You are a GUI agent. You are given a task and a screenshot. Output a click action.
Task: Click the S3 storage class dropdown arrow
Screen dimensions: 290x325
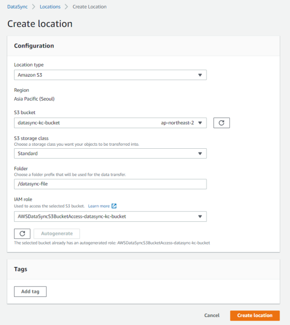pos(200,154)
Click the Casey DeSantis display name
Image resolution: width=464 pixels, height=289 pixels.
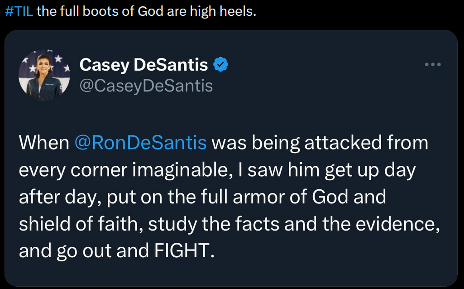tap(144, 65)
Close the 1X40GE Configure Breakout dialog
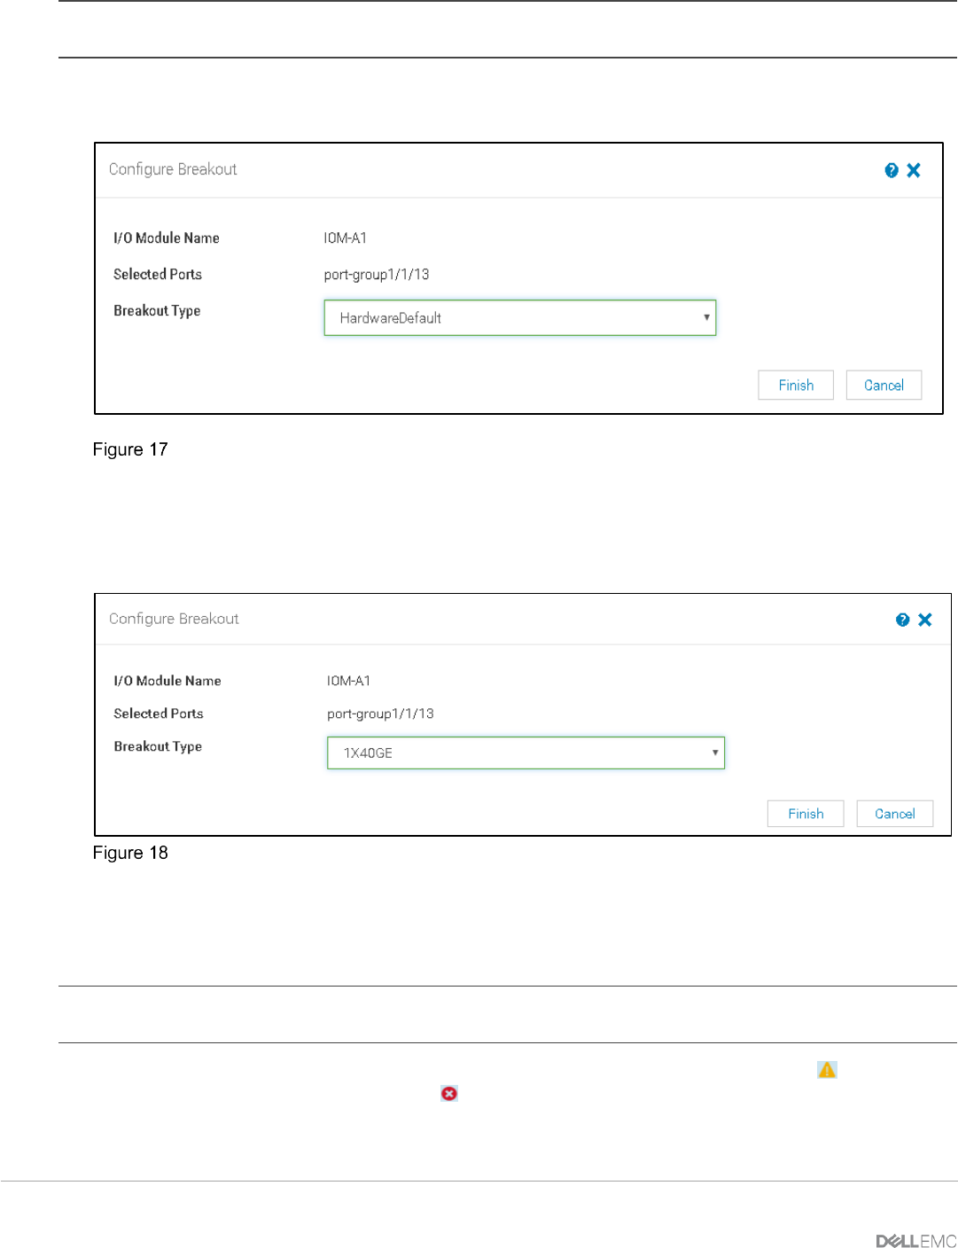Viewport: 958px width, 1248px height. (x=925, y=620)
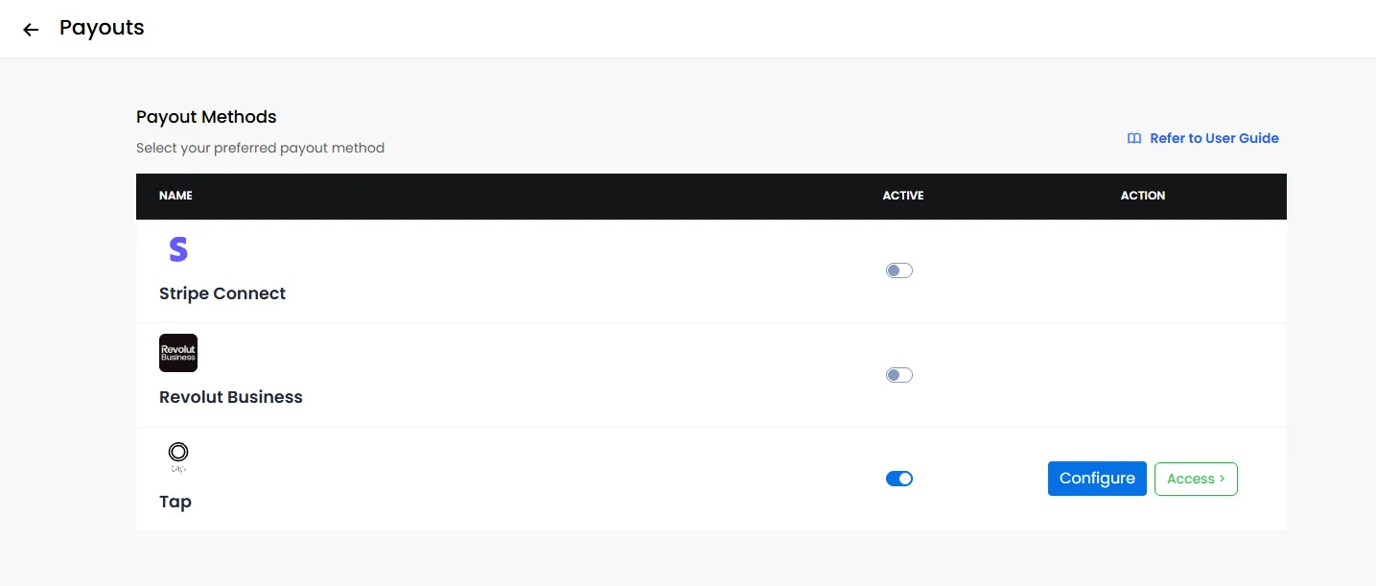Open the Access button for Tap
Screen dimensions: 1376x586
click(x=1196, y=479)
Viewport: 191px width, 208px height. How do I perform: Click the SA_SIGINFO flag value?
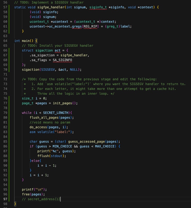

◇ ◇ ◇ ◇ ◇

The required output consists only of the lines from the one containing "Image resolution: width=464" to the last line of the material, reproduced exactly, pictures excluded.

» Your solution:
Image resolution: width=464 pixels, height=289 pixels.
tap(144, 65)
Close the 1X40GE Configure Breakout dialog
Viewport: 958px width, 1248px height. (x=925, y=620)
Open the Access button for Tap
Screen dimensions: 1376x586
click(x=1196, y=479)
Viewport: 191px width, 208px height. How do I perform: Click the SA_SIGINFO flag value?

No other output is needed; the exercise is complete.